“I’m starting to think you’re not invested in this, Severin.”
“My name is Zaki, not Severin.” Zaki tapped the end of a pencil against his lips. He and Veloda were sitting under the shade of a tree in a forest to south of Tawglav.
After he found Veloda in the temple, friendship fostered quickly. Veloda seemed determined to take Zaki under his wing, teaching him all about the world. He was happy, but there were a few things rubbed him the wrong way. The fact that Veloda called him Severin was one of those things. While he felt like he and Severin, who he had learned was the original owner of most of his memories, were intimately intertwined, they were different people. He hadn’t been able to explain this to Veloda, not that the demigod would’ve listened.
“Zaki, sorry,” Veloda sighed, “You know how hard this has been for me.”
He nodded.
“Learning that my best friend has come back from the dead was one of the greatest things to happen to me. I’ll need time to adjust to his new body.”
He nodded again, but his hand clenched around his pencil. Severin hadn’t come back from the dead, just his memories. Zaki wasn’t a hollow shell that had been filled by Severin. However, he had to concede that they were more alike than they were different. Through Severin’s memories, he felt as though he had lived those moments too. Did that make them the same? If it did, then why did the thought strike him with such overwhelming wrongness that it made him nauseated?
“We don’t look the same, do we?”
He had never seen Severin’s face in the memories. He wondered if their noses sloped the same direction, if they had the same birthmark on the inside of their elbow, or if they had the same smattering of freckles across the arch of the shoulder. The same freckles that Veloda liked to trace with his fingers.
Veloda cocked his head, “Similar, but not the same. You could’ve been brothers.”
“Did you like how he looked better?” He didn’t know why he wanted to know so badly, nor why it would hurt if Veloda said yes.
“I’ll answer that if you can tell me the origin of this flower.” Veloda held up a purple bud with a light green stem.
“Is it a violet?”
“Is it a—” Veloda shook his head, “You’re not even trying! Violets don’t grow in Erasima.”
“I am!” He was, but learning about plants was boring. There was a staggering amount of information to learn when it came to plant taxonomy, never mind the medicinal traits that the demigod also expected him to learn. If he was interested in the subject, the piles of facts would have been more manageable. And, because he knew that Veloda really wanted him to be educated on this topic, he tried his best to become interested.

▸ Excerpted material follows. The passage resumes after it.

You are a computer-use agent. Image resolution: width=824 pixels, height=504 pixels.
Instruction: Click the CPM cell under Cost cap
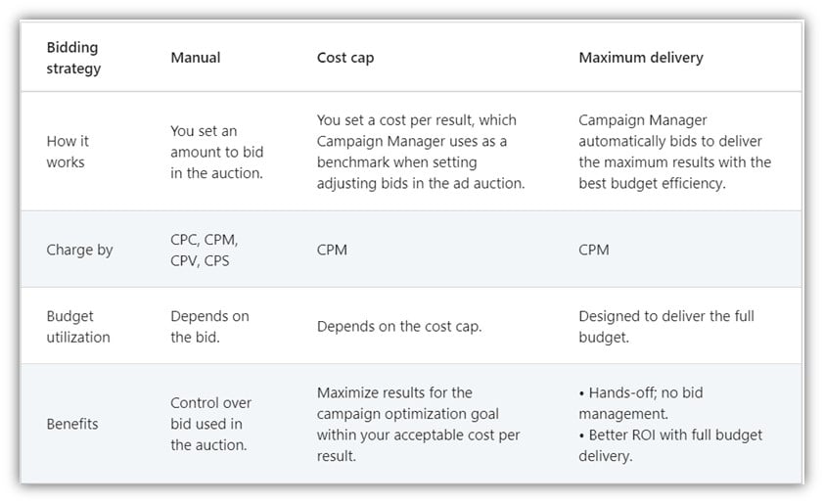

“Then, why do your eyes glaze over whenever I start teaching?”
“It’s not on purpose. I’m just not interested in plants.”
Veloda huffed and fell to sit down next to him. “I don’t know why. Severin loved plants. He wouldn’t shut up about them.”
“Perhaps,” he didn’t know where he found the courage to say this to the demigod’s face, “Severin and I are not the same.”
Veloda snorted, swinging an arm over Zaki’s shoulder. His hand fell on top of Zaki’s freckles, which he traced. Zaki recognized some of the constellations he drew. “But you are. I would recognize Severin’s soul anywhere. You’re him.”
“We may have the same soul, but we’re not the same person.”
“Are you calling me a liar?”
“No!” He rushed to reassure Veloda that he was not doubting the demigod’s wisdom. After all, Veloda’d lived for thousands of years. He barely had two decades. “I’m merely saying that Severin and I don’t have to have the same interests.”
“But these are the things that made Severin himself, and if you don’t have them, then you would only be an imposter.” Veloda’s eyes blazed with anger at the idea. “I’d rip out your tainted soul myself if that were the case. Banish the thought. I don’t want you confusing yourself.”
“Of course,” he softly said, “I wouldn’t want you to rip out my soul.”
Veloda drew Zaki into his lap. The hand rubbing his back should’ve been comforting, but he found no solace in it. He curled further into the demigod’s chest, telling himself not to cry. Veloda whispered into his hair, “Don’t be scared. I’d never hurt you, Severin.”
He knew better than to correct the demigod’s usage of Severin. Now was not the time. The demigod was all that he had, and Zaki didn’t want to lose him. He was scared because he knew that he wasn’t Severin, and he didn’t want to find out if Veloda would stay true to his words. But he was even more scared of the fact that without Severin, there would be no Zaki.